Exercise:
Look through the data below for the line with "191x111 pixels." and the line with "The height and width of the screenshot is (485, 753).", then transcribe exactly from the first through the second, leaving out all pictures.

[Start of Attachment]

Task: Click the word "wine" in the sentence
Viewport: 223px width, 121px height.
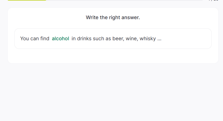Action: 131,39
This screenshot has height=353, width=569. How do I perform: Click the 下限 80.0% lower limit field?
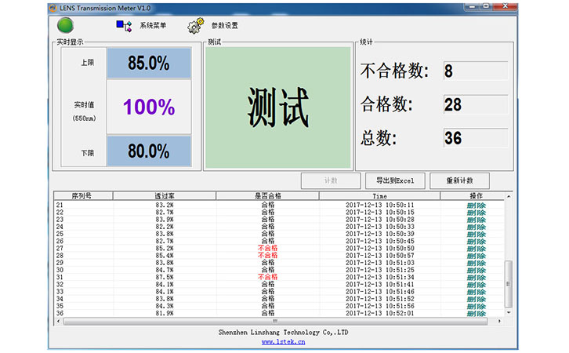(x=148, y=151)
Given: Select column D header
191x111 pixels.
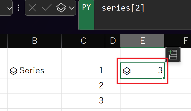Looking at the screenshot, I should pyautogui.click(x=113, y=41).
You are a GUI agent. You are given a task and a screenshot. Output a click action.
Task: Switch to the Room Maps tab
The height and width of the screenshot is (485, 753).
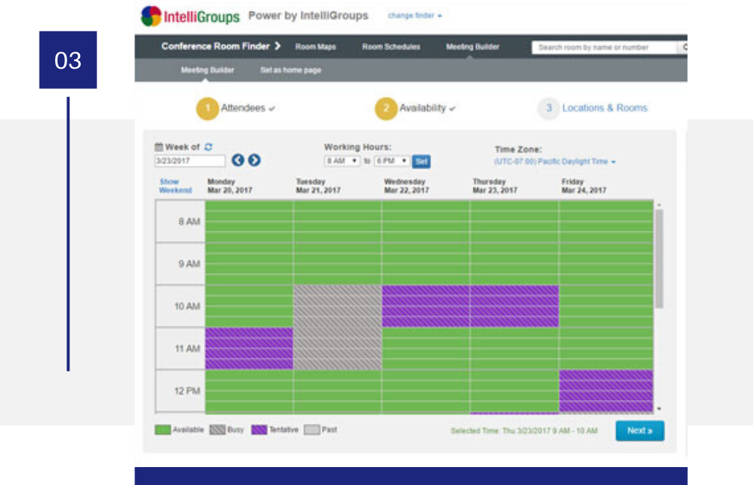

[End of Attachment]
[Start of Attachment]

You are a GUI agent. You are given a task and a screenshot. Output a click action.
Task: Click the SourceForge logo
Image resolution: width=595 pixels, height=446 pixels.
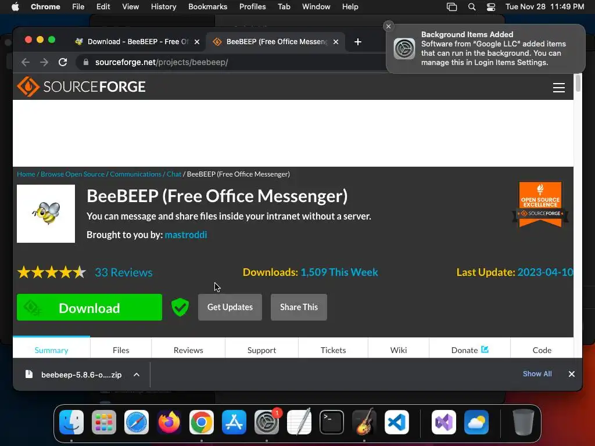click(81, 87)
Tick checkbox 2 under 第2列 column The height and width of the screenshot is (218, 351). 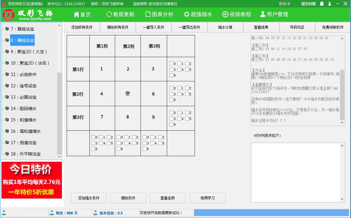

[End of Attachment]

Output for this task:
191x111 pixels.
Looking at the screenshot, I should pyautogui.click(x=113, y=41).
You are a GUI agent. You are given a task and a screenshot. Output a click action.
Task: Switch to the Room Maps tab
The height and width of the screenshot is (485, 753).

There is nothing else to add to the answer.